I think that is kind of the intent. In other words passive checks aren't meant to give you a free pass on spell durations and wandering monster checks, but just reduce the number of rolls.
The absolutely do differentiate between active uses and passive uses. Every physical task is one that can be/is done repeatedly so there could be no ability checks if passive checks invalidated them like you are saying.
I think we are having a disagreement over something we can't actually determine with certainty re: RAW. I apologize if I got a little insistent. You do you and ill do me and I bet we both have fun games.
 


Reynard

Legend
Well since this a rant thread...

What the eff is up with separating Investigation and Perception? They're the same damn thing.
I get what they were going for but I don't feel like they stuck the landing. Perception is seeing the bloody knife and the old ledger and the letters from an angry business associate, while investigation is putting them all together to figure out who the next victim is. But that's super narrow, so they expanded it.

it is extra weird for rogues, because they have three separate "I deal with the trap" skills and it ultimately just slows down play.
 

Celebrim

Legend
I'm not saying you should. I'm saying that those here who say it should never be done and act as if it's some horrible bad thing might just want to consider that some players might prefer to do that, and some DMs are fine with them doing so.
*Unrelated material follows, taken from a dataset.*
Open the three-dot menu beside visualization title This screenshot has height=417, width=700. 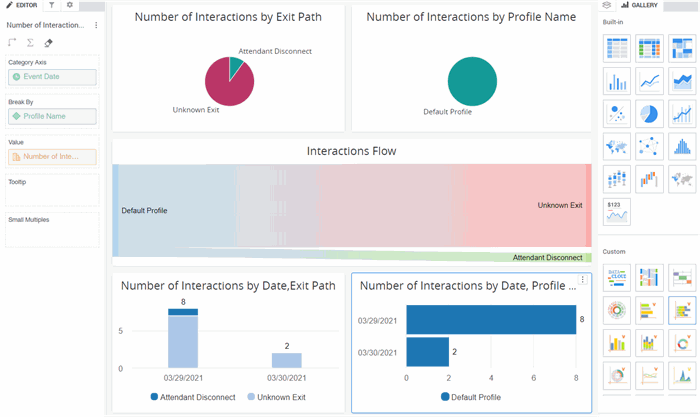[x=96, y=25]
I'm perfectly fine with a table whose process of play includes a proposition filter that accepts bare Moves as proposition without a transcript of play or interaction with the fiction. If there is a table that wants to play that way and it makes them happy, then they can do so.

But that's not my table. You learn to roleplay, and you learn to interact with the fiction, or you can just leave. It's not like I have a shortage of players. If you aren't going to be entertaining*, I'm going to be happier without you and maybe you'll be happier somewhere where they are happy with, "I use Persuade on the Guard" as a proposition.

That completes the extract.